Hydrogen production by ammonia decomposition: A strategy to enhance the activity and stability of metal catalysts

Hydrogen, as an emerging clean energy source, confronts various technical challenges in storage and transportation, notably high costs and operational complexity. With a hydrogen content of up to 17.6 wt%, ammonia is recognized as an exceptionally promising hydrogen storage medium. Its decomposition produces only nitrogen and hydrogen, and its ease of liquefaction at room temperature greatly enhances the ease of storage and transportation. To achieve large-scale ammonia decomposition for hydrogen production, there is an urgent requirement to develop catalysts that are highly active and stable. Although ruthenium-based catalysts currently demonstrate the greatest catalytic activity, their high cost and limited availability impede their widespread commercial application.
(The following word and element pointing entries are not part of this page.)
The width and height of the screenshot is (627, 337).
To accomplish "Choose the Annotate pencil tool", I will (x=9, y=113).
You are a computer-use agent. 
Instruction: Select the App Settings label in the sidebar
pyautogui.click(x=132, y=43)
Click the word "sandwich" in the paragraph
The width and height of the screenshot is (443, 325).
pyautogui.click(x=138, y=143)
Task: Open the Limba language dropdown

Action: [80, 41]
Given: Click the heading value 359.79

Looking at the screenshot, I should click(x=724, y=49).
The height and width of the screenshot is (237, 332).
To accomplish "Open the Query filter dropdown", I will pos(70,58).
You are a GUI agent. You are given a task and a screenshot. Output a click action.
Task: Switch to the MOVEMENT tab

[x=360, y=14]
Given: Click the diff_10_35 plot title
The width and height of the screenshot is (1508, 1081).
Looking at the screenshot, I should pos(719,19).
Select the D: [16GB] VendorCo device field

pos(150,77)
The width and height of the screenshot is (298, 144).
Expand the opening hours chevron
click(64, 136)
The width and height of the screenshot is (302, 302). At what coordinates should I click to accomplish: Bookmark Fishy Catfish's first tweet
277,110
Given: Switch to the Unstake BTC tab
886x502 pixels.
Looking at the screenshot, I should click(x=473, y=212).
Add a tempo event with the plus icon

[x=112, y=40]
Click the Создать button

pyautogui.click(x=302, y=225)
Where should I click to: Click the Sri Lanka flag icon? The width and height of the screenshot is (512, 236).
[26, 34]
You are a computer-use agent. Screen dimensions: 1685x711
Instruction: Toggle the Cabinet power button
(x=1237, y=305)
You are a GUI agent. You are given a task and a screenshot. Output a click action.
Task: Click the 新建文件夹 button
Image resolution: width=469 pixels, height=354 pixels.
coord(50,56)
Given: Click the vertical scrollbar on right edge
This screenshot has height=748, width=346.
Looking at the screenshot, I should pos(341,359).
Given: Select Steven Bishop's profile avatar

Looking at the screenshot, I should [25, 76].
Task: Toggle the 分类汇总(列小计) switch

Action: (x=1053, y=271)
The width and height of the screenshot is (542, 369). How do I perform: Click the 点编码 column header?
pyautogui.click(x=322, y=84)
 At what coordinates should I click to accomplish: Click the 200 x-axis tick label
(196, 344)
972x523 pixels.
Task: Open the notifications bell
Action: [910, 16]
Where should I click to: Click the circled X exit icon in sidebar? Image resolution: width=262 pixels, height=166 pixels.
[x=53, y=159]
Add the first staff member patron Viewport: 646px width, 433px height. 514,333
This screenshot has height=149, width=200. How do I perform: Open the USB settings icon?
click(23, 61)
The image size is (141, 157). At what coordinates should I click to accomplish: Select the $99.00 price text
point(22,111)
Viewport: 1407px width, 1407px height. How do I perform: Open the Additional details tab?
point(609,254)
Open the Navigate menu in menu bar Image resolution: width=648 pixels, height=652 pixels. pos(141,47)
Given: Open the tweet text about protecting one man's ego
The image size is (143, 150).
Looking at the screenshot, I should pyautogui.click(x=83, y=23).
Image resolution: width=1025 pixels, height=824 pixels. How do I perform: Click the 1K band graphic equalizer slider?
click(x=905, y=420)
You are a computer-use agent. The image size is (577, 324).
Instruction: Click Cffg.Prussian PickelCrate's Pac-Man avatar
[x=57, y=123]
To tackle this issue, researchers have been dedicated to developing non-precious metal catalysts and synthetic metallic catalysts that are based on more sustainable practices. Nickel and cobalt-based catalysts, in particular, have garnered significant interest due to their relatively lower costs. The current research is focused on enhancing the performance of non-precious metal catalysts by refining their preparation methods and optimizing reaction conditions. In this paper, we outline the fundamental principles of catalytic ammonia decomposition and provide a comprehensive review of the latest advancements in various types of catalysts, with a detailed summary of the findings related to non-precious metal catalysts. It analyzes the performance strengths and limitations of various types of catalysts and offers insights into future research directions.